Stored items
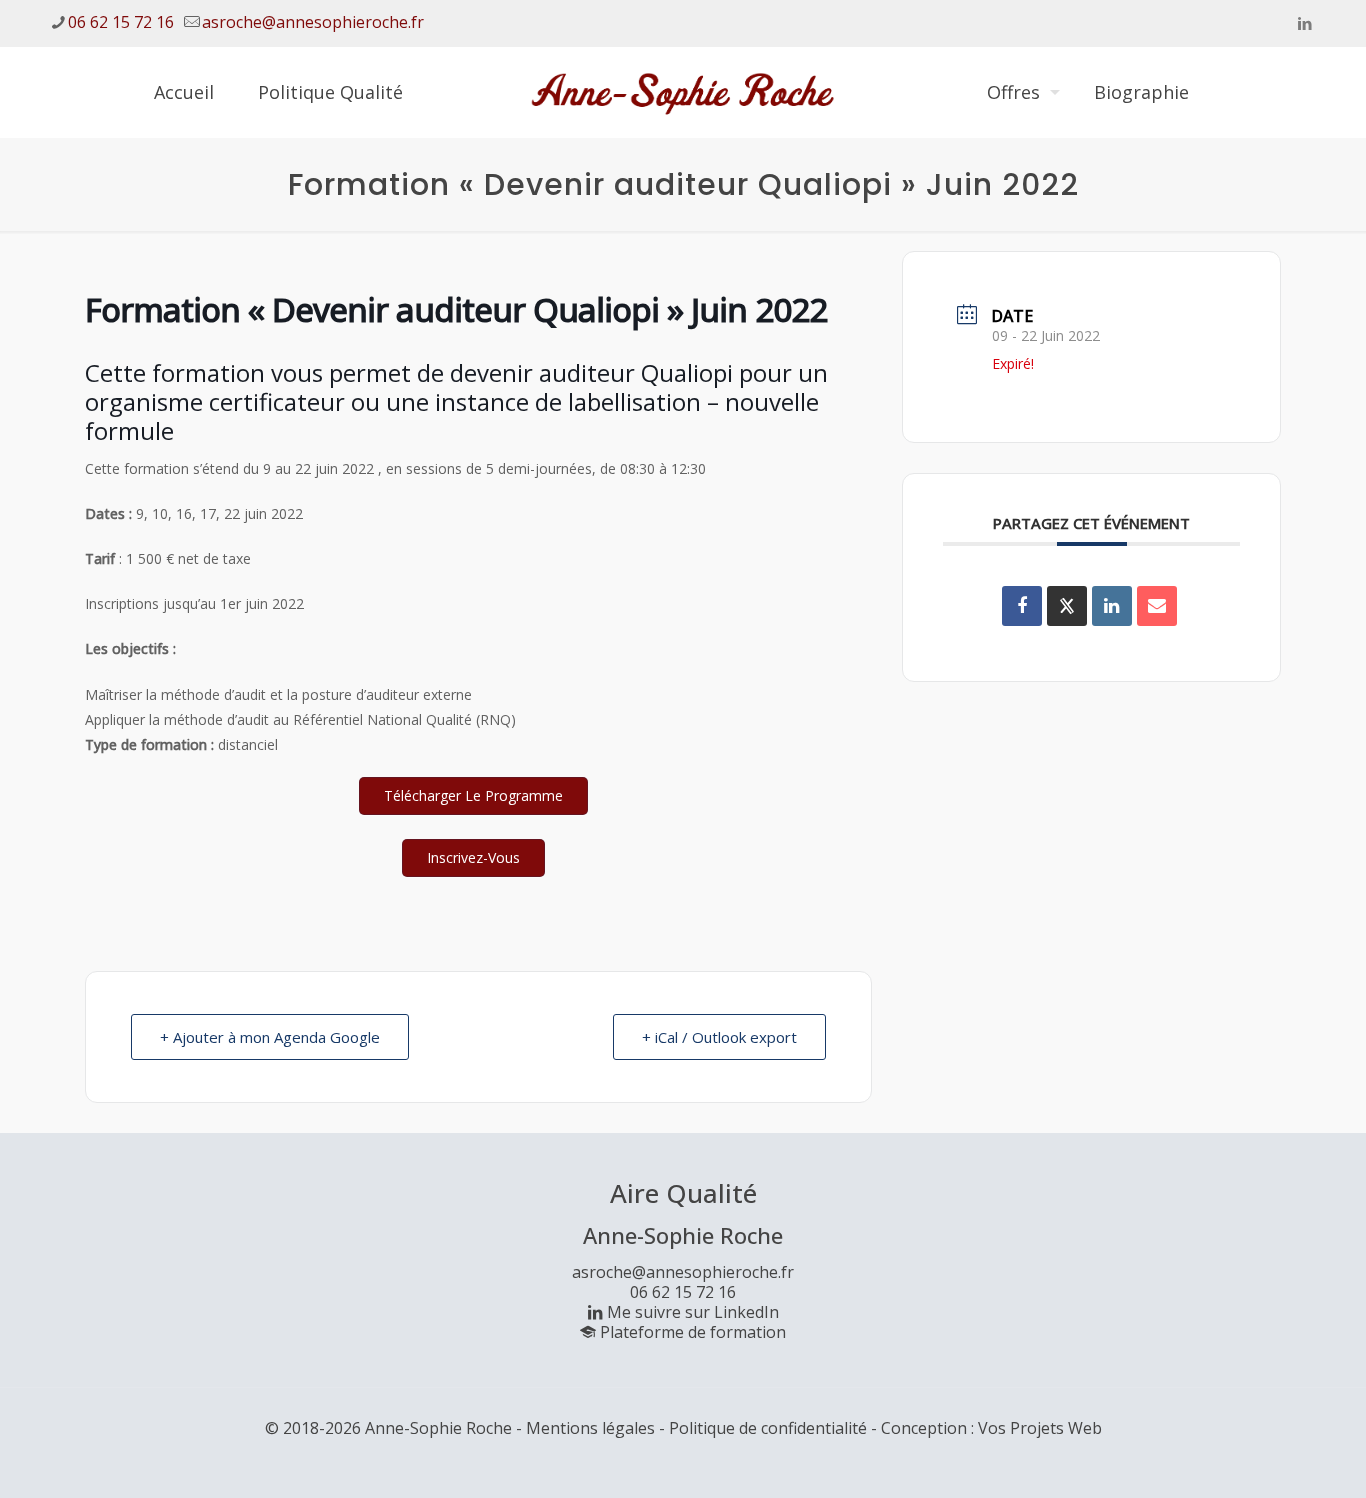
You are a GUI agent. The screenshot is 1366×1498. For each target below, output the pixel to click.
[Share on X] (1067, 606)
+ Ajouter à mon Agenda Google (270, 1037)
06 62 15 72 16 (121, 22)
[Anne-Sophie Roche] (682, 92)
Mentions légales (590, 1428)
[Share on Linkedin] (1112, 606)
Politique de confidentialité (768, 1428)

• **WHAT YOU HAVE TO DO**
Please copy the data shown above word for word, omitting the pictures.

• **EXERCISE OUTPUT**
You are a GUI agent. The screenshot is 1366×1498. For each target below, output the pixel to click.
[Share on X] (1067, 606)
+ Ajouter à mon Agenda Google (270, 1037)
06 62 15 72 16 (121, 22)
[Anne-Sophie Roche] (682, 92)
Mentions légales (590, 1428)
[Share on Linkedin] (1112, 606)
Politique de confidentialité (768, 1428)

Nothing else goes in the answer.